Wild tulips, you might ask? Yes, and it’s an exciting story.
While millions of visitors flock to Holland each spring to see the famed Dutch tulips, the vividly-color spring bloomers are not actually native to Holland or even to Northern Europe. Most tulips hail from the hard-to-reach mountain ridges and barren steppes of the Himalayan and Ural Mountains.
The sight of exquisitely-colored tulips contrasted against the rugged backdrops of their extreme natural habitats is an eye-opener. Programmed by nature for survival, tulips in the wild cling to exposed rocky crags, thriving against odds where the weather can change by the minute from scorching hot to brutally cold night falls or when the wind shifts direction. In its wild tulip exhibits and booklet, the museum showcases a labor of love, captured over 20 years of annual treks on foot or horseback by six Dutch scientists and flower bulb specialists who share a passion for rugged adventure and tulips.

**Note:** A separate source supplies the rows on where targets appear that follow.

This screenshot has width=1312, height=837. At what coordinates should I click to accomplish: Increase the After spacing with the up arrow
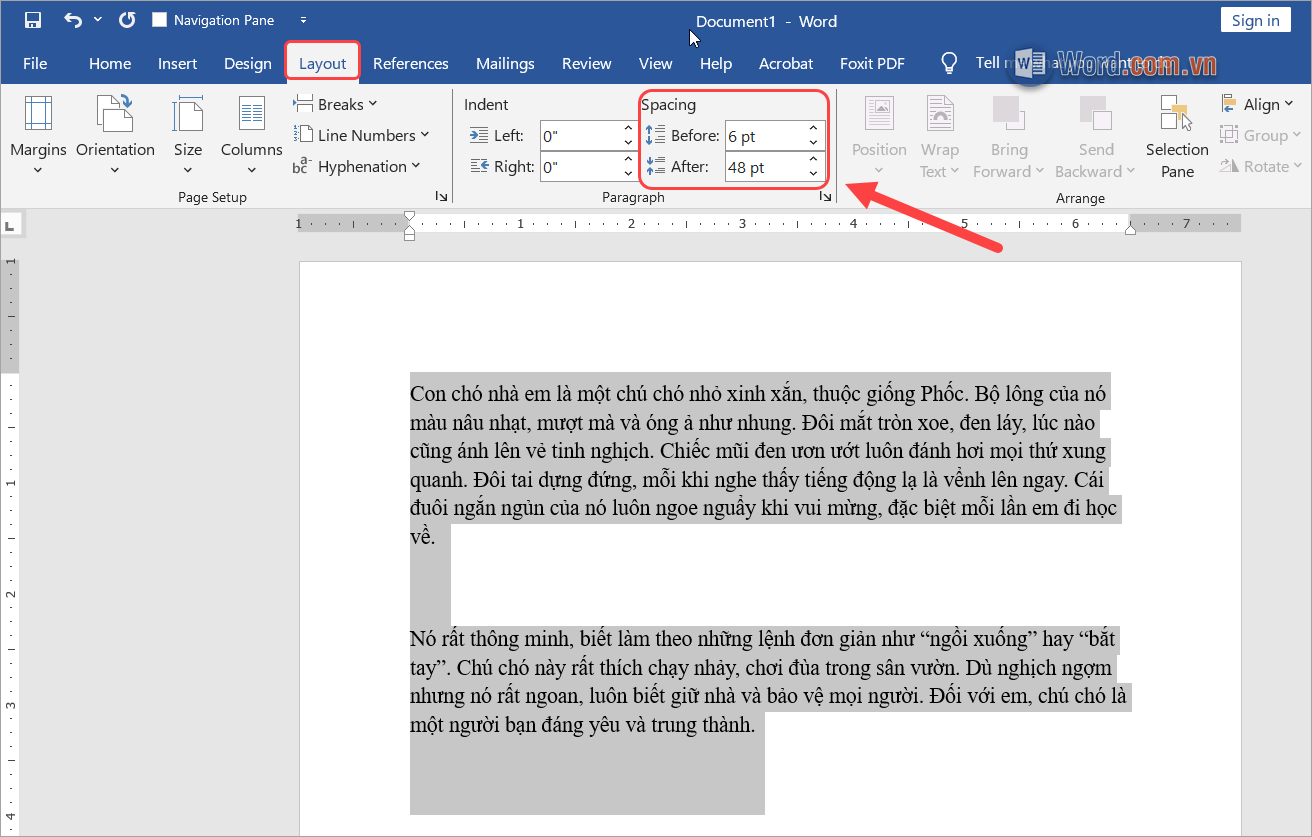tap(812, 161)
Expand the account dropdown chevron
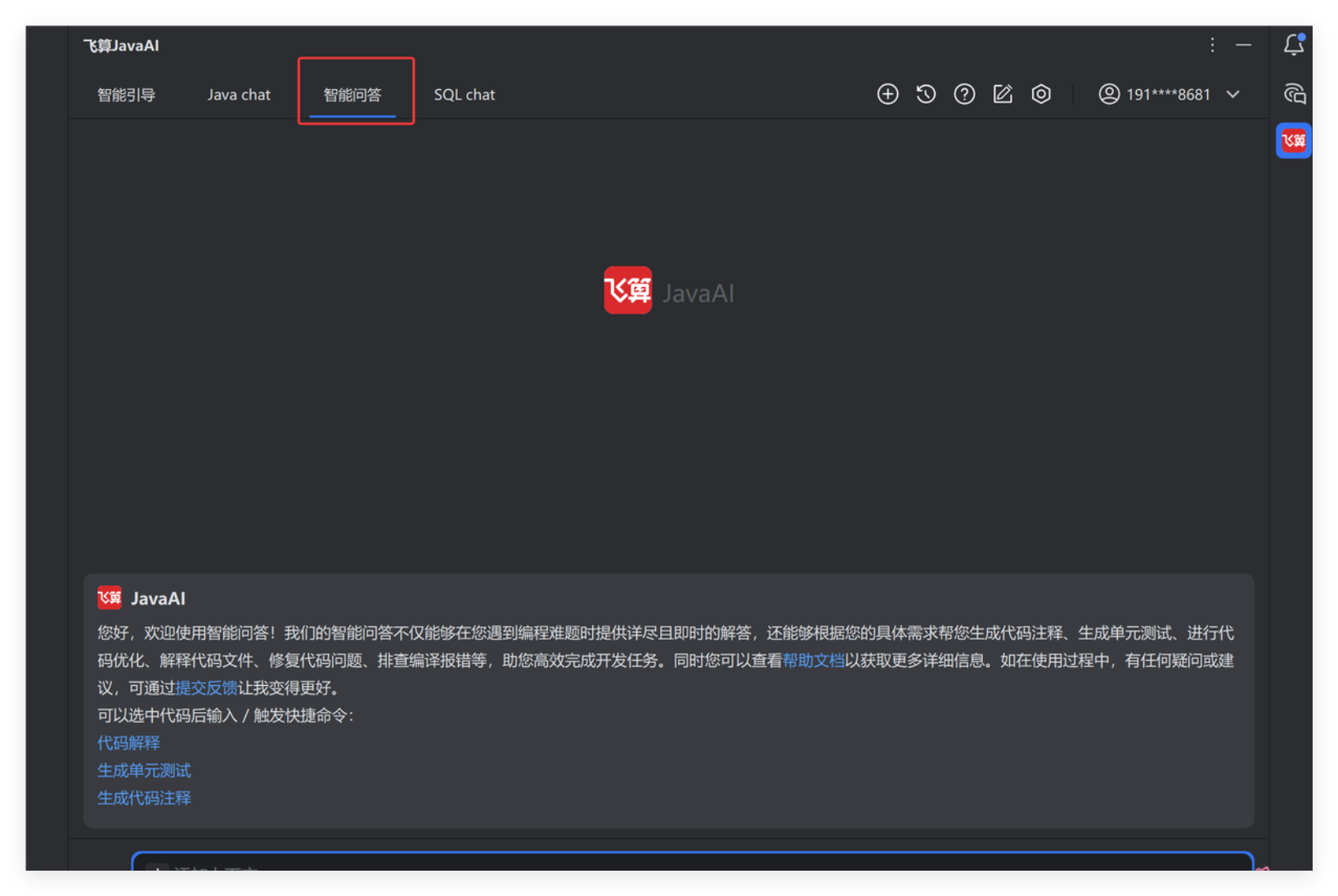This screenshot has width=1338, height=896. [1232, 94]
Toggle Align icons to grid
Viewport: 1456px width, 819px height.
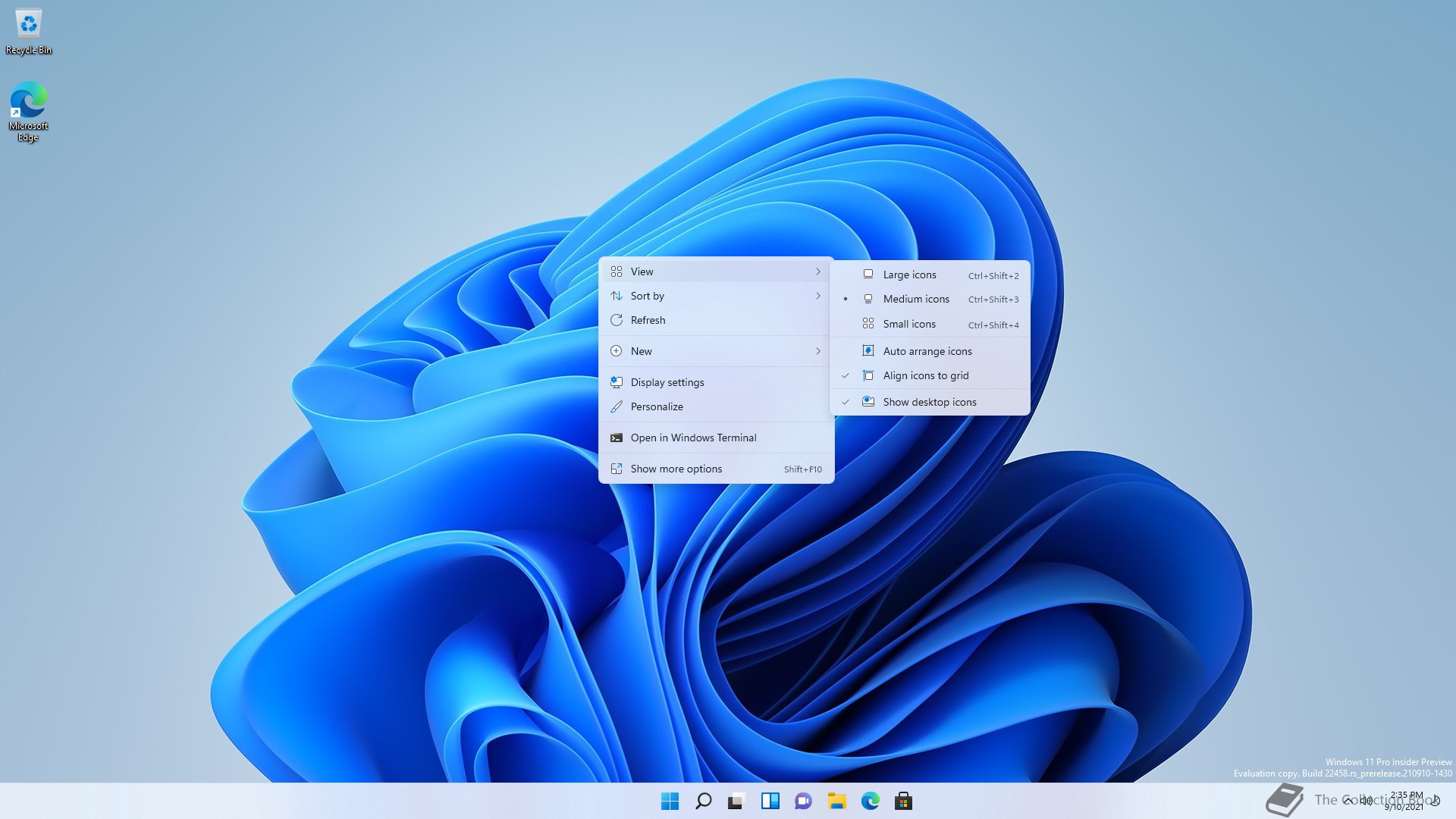pyautogui.click(x=925, y=375)
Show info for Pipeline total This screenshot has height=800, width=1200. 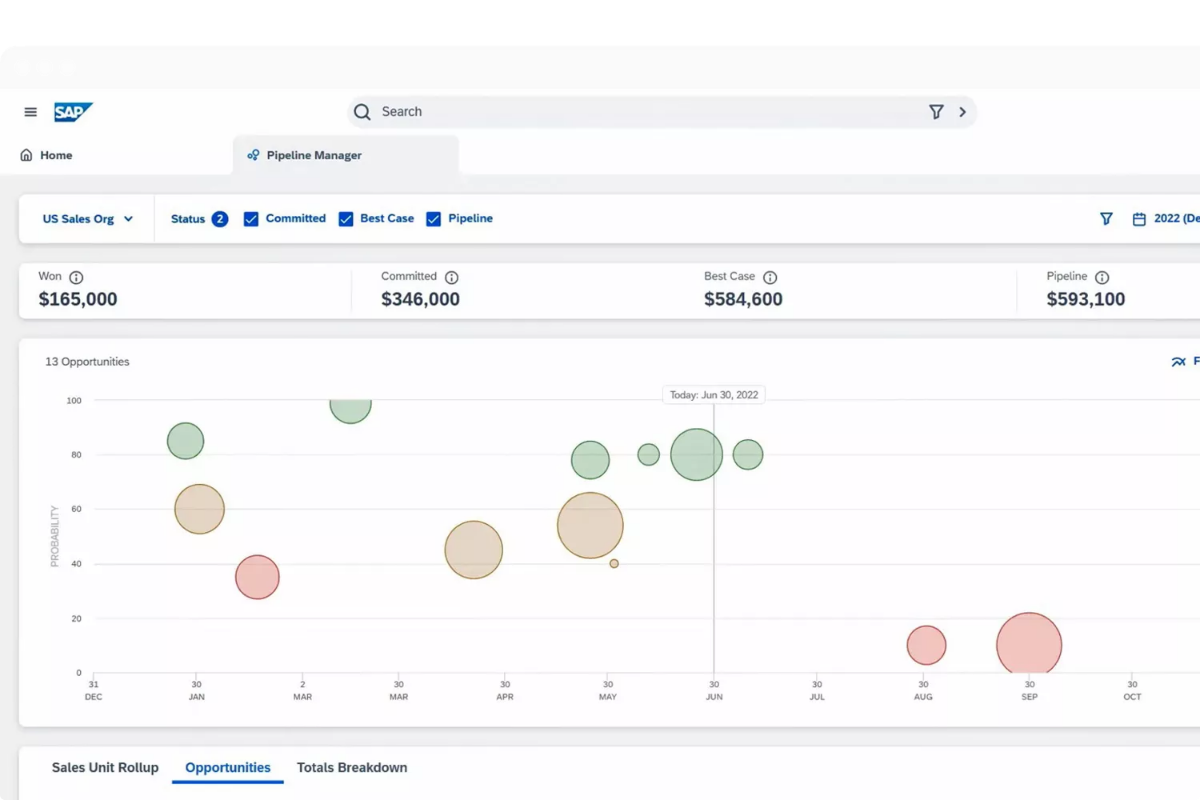pyautogui.click(x=1102, y=278)
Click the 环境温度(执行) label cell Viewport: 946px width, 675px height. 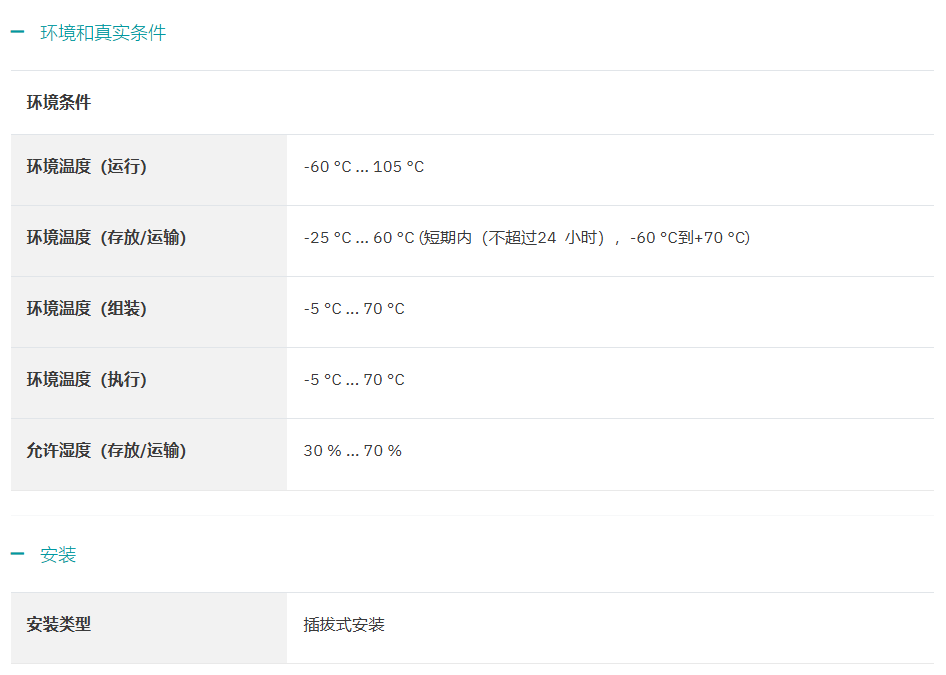click(x=87, y=380)
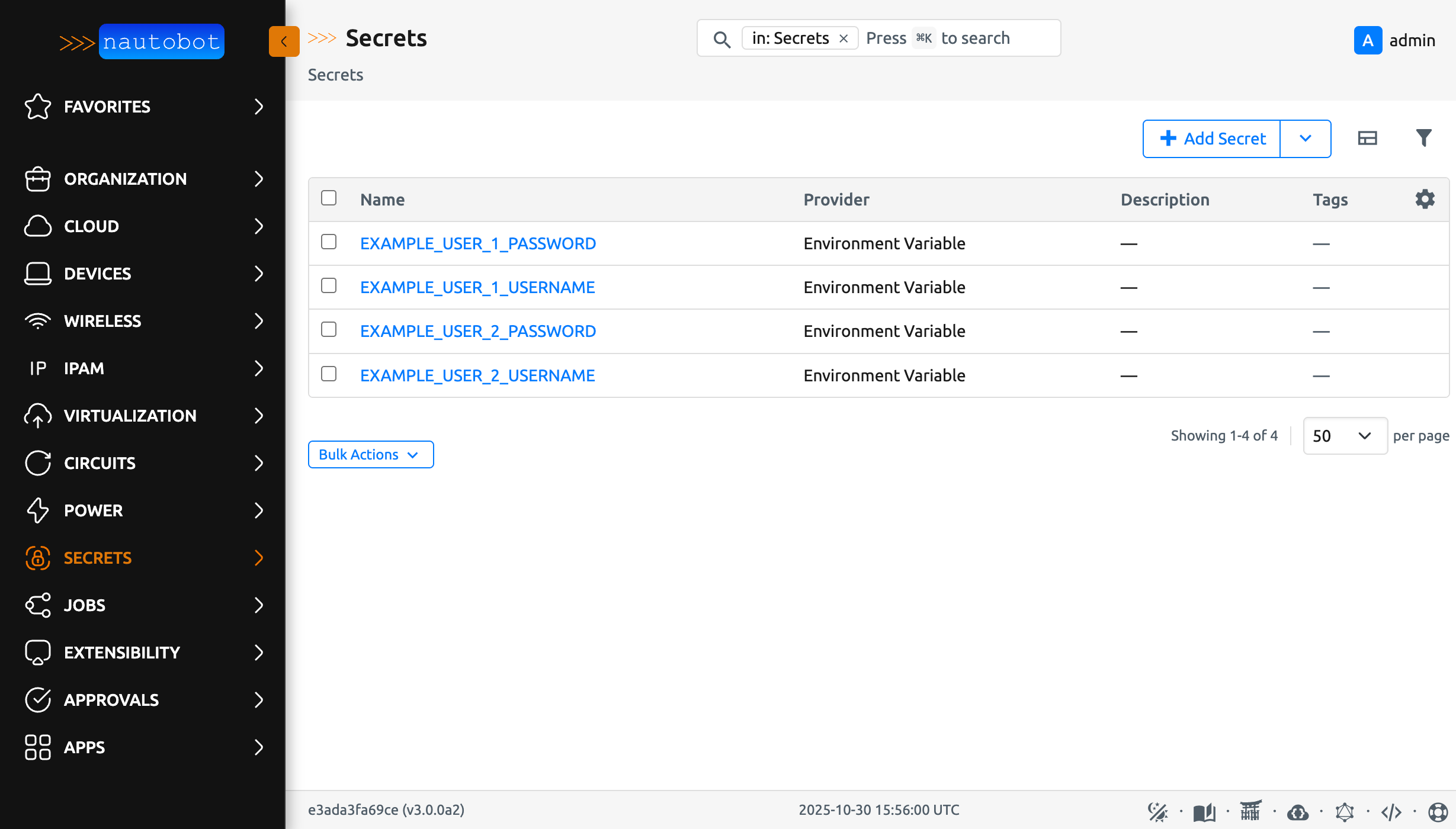The width and height of the screenshot is (1456, 829).
Task: Open the Bulk Actions dropdown
Action: click(371, 454)
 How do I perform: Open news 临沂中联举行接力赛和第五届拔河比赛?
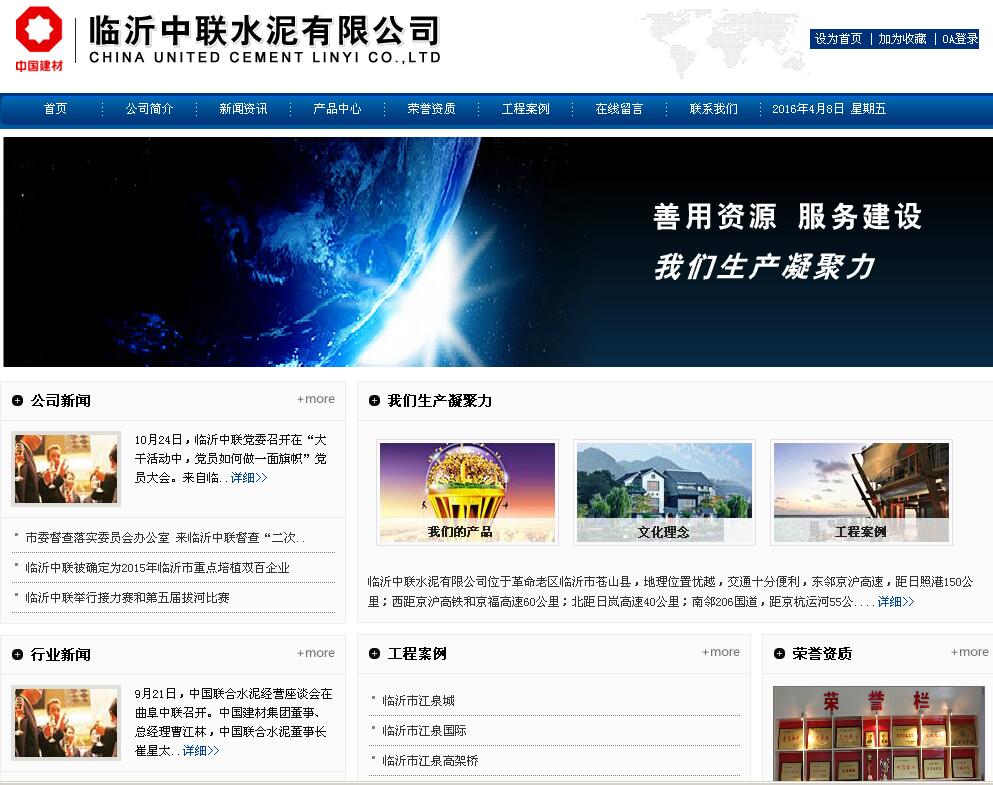tap(127, 598)
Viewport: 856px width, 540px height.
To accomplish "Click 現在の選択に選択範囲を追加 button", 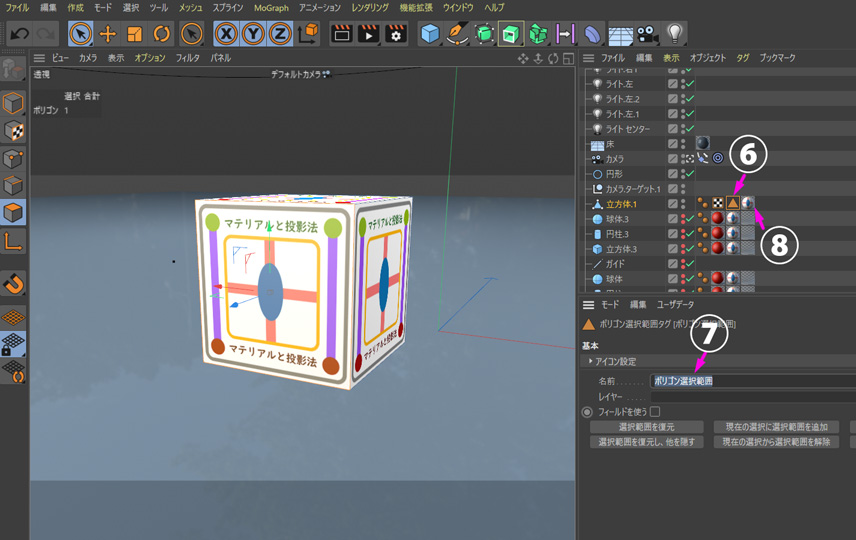I will tap(776, 427).
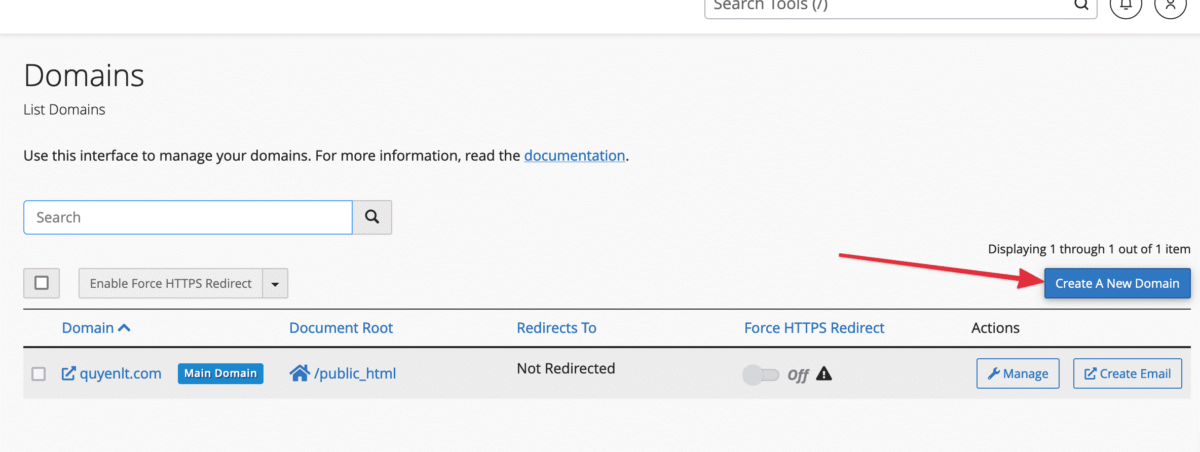1200x452 pixels.
Task: Click the Main Domain badge
Action: click(x=221, y=374)
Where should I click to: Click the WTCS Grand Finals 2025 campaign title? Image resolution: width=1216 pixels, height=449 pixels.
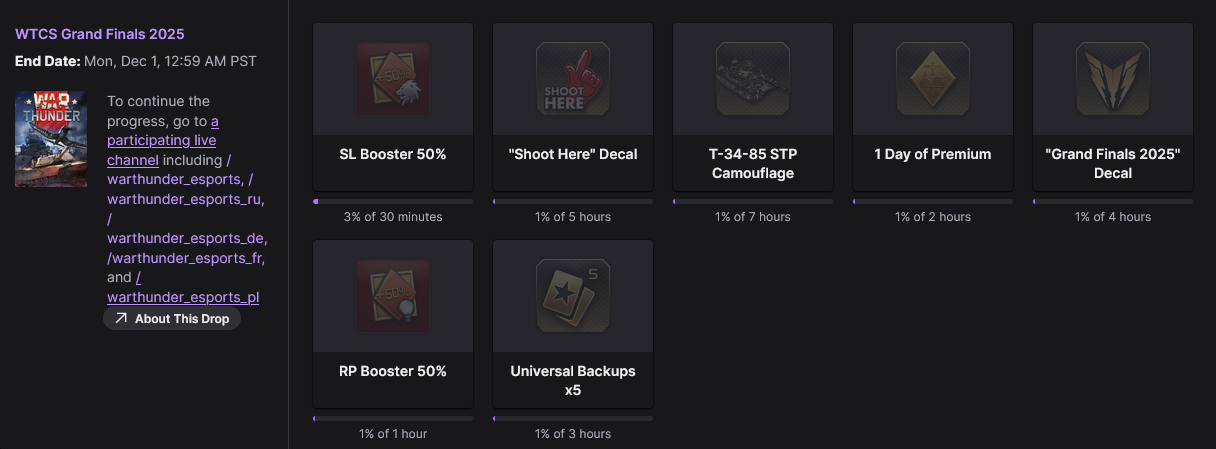tap(99, 34)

In addition to the wild tulip exhibits, visitors to the museum can experience the entire story of the tulip:
- how it captivated the 16th century Ottoman Sultan Suleyman the Magnificent;
- How a European ambassador to the Sultan’s court brought the first tulip bulbs back to Europe;
- and how thieves in the night stole bulbs out of a walled private botanical garden, ultimately leading to the infamous tulip speculation and financial market collapse known as Tulipmania.
Other exhibits provide a look at the commercial bulb trade, tulips and the arts and antique gardening tools.